Your output must match the records below character for character.

(Dataset records)
────────────────

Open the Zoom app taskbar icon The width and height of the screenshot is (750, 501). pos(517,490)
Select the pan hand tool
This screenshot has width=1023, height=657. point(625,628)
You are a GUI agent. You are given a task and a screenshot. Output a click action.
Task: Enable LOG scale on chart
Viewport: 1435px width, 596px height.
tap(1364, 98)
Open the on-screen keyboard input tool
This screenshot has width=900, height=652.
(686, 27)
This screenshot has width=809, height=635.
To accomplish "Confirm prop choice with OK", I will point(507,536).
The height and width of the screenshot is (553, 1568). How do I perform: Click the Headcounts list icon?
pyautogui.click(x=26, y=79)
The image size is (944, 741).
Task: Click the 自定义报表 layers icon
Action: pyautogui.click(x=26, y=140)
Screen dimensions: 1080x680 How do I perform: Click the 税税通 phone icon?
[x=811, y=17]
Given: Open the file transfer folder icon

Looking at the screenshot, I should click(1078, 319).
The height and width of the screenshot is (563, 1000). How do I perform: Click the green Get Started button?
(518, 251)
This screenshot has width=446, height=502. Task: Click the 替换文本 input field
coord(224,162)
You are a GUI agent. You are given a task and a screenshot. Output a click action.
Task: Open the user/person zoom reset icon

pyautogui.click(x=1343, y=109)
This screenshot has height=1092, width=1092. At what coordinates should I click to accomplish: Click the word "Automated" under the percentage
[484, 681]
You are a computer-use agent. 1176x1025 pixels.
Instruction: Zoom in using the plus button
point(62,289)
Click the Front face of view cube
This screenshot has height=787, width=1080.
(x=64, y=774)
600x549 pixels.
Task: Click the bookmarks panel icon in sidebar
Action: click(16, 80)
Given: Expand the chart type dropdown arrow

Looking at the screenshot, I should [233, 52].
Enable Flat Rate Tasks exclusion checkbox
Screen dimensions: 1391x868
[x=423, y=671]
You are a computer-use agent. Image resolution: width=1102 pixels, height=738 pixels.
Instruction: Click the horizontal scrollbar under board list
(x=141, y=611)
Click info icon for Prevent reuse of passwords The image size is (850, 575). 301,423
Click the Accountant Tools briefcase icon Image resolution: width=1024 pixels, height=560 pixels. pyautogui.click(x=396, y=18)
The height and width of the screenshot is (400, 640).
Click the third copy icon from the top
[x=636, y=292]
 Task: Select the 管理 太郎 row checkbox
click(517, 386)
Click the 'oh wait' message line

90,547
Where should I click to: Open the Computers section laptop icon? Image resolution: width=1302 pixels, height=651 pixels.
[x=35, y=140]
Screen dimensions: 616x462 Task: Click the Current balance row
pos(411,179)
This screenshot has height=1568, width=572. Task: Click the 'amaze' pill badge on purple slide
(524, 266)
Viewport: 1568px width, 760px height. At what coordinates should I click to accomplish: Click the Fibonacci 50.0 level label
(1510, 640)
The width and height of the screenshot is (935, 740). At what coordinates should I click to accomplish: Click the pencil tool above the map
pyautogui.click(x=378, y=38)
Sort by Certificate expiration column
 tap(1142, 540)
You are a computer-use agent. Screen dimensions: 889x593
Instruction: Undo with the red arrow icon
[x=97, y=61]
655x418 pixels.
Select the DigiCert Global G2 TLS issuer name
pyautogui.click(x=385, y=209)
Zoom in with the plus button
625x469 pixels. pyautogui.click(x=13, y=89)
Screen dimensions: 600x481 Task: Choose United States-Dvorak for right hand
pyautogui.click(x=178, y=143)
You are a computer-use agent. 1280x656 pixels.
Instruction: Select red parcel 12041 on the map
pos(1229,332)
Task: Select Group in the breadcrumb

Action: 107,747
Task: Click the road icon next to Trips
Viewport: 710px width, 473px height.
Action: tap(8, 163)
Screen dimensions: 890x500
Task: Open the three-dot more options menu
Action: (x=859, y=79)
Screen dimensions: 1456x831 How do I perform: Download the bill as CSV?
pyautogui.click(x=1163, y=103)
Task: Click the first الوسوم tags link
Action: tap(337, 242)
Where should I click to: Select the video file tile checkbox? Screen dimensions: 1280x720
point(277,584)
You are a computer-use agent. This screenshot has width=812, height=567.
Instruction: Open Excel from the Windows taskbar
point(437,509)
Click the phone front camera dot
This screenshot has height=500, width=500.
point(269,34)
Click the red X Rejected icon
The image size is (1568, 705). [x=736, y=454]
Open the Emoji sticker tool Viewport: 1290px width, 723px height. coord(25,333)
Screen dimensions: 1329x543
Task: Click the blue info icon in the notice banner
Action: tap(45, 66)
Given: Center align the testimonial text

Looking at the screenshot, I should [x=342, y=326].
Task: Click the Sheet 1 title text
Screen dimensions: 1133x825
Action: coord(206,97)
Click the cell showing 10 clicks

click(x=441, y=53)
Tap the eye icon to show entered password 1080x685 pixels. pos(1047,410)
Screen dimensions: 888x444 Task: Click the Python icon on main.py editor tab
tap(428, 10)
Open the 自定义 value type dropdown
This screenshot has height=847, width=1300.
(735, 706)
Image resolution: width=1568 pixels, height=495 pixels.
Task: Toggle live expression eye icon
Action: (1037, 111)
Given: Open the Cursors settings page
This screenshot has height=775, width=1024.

────────────────

RESULT>
Open the Zoom app taskbar icon The width and height of the screenshot is (750, 501). pos(517,490)
Select the pan hand tool
This screenshot has width=1023, height=657. point(625,628)
You are a GUI agent. You are given a task and a screenshot. Output a click action.
Task: Enable LOG scale on chart
Viewport: 1435px width, 596px height.
tap(1364, 98)
Open the on-screen keyboard input tool
This screenshot has width=900, height=652.
(686, 27)
This screenshot has width=809, height=635.
To accomplish "Confirm prop choice with OK", I will point(507,536).
The height and width of the screenshot is (553, 1568). How do I perform: Click the Headcounts list icon?
pyautogui.click(x=26, y=79)
The image size is (944, 741).
Task: Click the 自定义报表 layers icon
Action: pyautogui.click(x=26, y=140)
Screen dimensions: 1080x680 How do I perform: Click the 税税通 phone icon?
[x=811, y=17]
Given: Open the file transfer folder icon

Looking at the screenshot, I should click(1078, 319).
The height and width of the screenshot is (563, 1000). How do I perform: Click the green Get Started button?
(518, 251)
This screenshot has width=446, height=502. Task: Click the 替换文本 input field
coord(224,162)
You are a GUI agent. You are given a task and a screenshot. Output a click action.
Task: Open the user/person zoom reset icon

pyautogui.click(x=1343, y=109)
This screenshot has height=1092, width=1092. At what coordinates should I click to accomplish: Click the word "Automated" under the percentage
[484, 681]
You are a computer-use agent. 1176x1025 pixels.
Instruction: Zoom in using the plus button
point(62,289)
Click the Front face of view cube
This screenshot has height=787, width=1080.
(x=64, y=774)
600x549 pixels.
Task: Click the bookmarks panel icon in sidebar
Action: click(16, 80)
Given: Expand the chart type dropdown arrow

Looking at the screenshot, I should [233, 52].
Enable Flat Rate Tasks exclusion checkbox
Screen dimensions: 1391x868
[x=423, y=671]
You are a computer-use agent. Image resolution: width=1102 pixels, height=738 pixels.
Instruction: Click the horizontal scrollbar under board list
(x=141, y=611)
Click info icon for Prevent reuse of passwords The image size is (850, 575). 301,423
Click the Accountant Tools briefcase icon Image resolution: width=1024 pixels, height=560 pixels. pyautogui.click(x=396, y=18)
The height and width of the screenshot is (400, 640).
Click the third copy icon from the top
[x=636, y=292]
 Task: Select the 管理 太郎 row checkbox
click(517, 386)
Click the 'oh wait' message line

90,547
Where should I click to: Open the Computers section laptop icon? Image resolution: width=1302 pixels, height=651 pixels.
[x=35, y=140]
Screen dimensions: 616x462 Task: Click the Current balance row
pos(411,179)
This screenshot has height=1568, width=572. Task: Click the 'amaze' pill badge on purple slide
(524, 266)
Viewport: 1568px width, 760px height. At what coordinates should I click to accomplish: Click the Fibonacci 50.0 level label
(1510, 640)
The width and height of the screenshot is (935, 740). At what coordinates should I click to accomplish: Click the pencil tool above the map
pyautogui.click(x=378, y=38)
Sort by Certificate expiration column
 tap(1142, 540)
You are a computer-use agent. Screen dimensions: 889x593
Instruction: Undo with the red arrow icon
[x=97, y=61]
655x418 pixels.
Select the DigiCert Global G2 TLS issuer name
pyautogui.click(x=385, y=209)
Zoom in with the plus button
625x469 pixels. pyautogui.click(x=13, y=89)
Screen dimensions: 600x481 Task: Choose United States-Dvorak for right hand
pyautogui.click(x=178, y=143)
You are a computer-use agent. 1280x656 pixels.
Instruction: Select red parcel 12041 on the map
pos(1229,332)
Task: Select Group in the breadcrumb

Action: 107,747
Task: Click the road icon next to Trips
Viewport: 710px width, 473px height.
Action: tap(8, 163)
Screen dimensions: 890x500
Task: Open the three-dot more options menu
Action: (x=859, y=79)
Screen dimensions: 1456x831 How do I perform: Download the bill as CSV?
pyautogui.click(x=1163, y=103)
Task: Click the first الوسوم tags link
Action: tap(337, 242)
Where should I click to: Select the video file tile checkbox? Screen dimensions: 1280x720
point(277,584)
You are a computer-use agent. This screenshot has width=812, height=567.
Instruction: Open Excel from the Windows taskbar
point(437,509)
Click the phone front camera dot
This screenshot has height=500, width=500.
point(269,34)
Click the red X Rejected icon
The image size is (1568, 705). [x=736, y=454]
Open the Emoji sticker tool Viewport: 1290px width, 723px height. coord(25,333)
Screen dimensions: 1329x543
Task: Click the blue info icon in the notice banner
Action: tap(45, 66)
Given: Center align the testimonial text

Looking at the screenshot, I should [x=342, y=326].
Task: Click the Sheet 1 title text
Screen dimensions: 1133x825
Action: coord(206,97)
Click the cell showing 10 clicks

click(x=441, y=53)
Tap the eye icon to show entered password 1080x685 pixels. pos(1047,410)
Screen dimensions: 888x444 Task: Click the Python icon on main.py editor tab
tap(428, 10)
Open the 自定义 value type dropdown
This screenshot has height=847, width=1300.
(735, 706)
Image resolution: width=1568 pixels, height=495 pixels.
Task: Toggle live expression eye icon
Action: (1037, 111)
Given: Open the Cursors settings page
This screenshot has height=775, width=1024.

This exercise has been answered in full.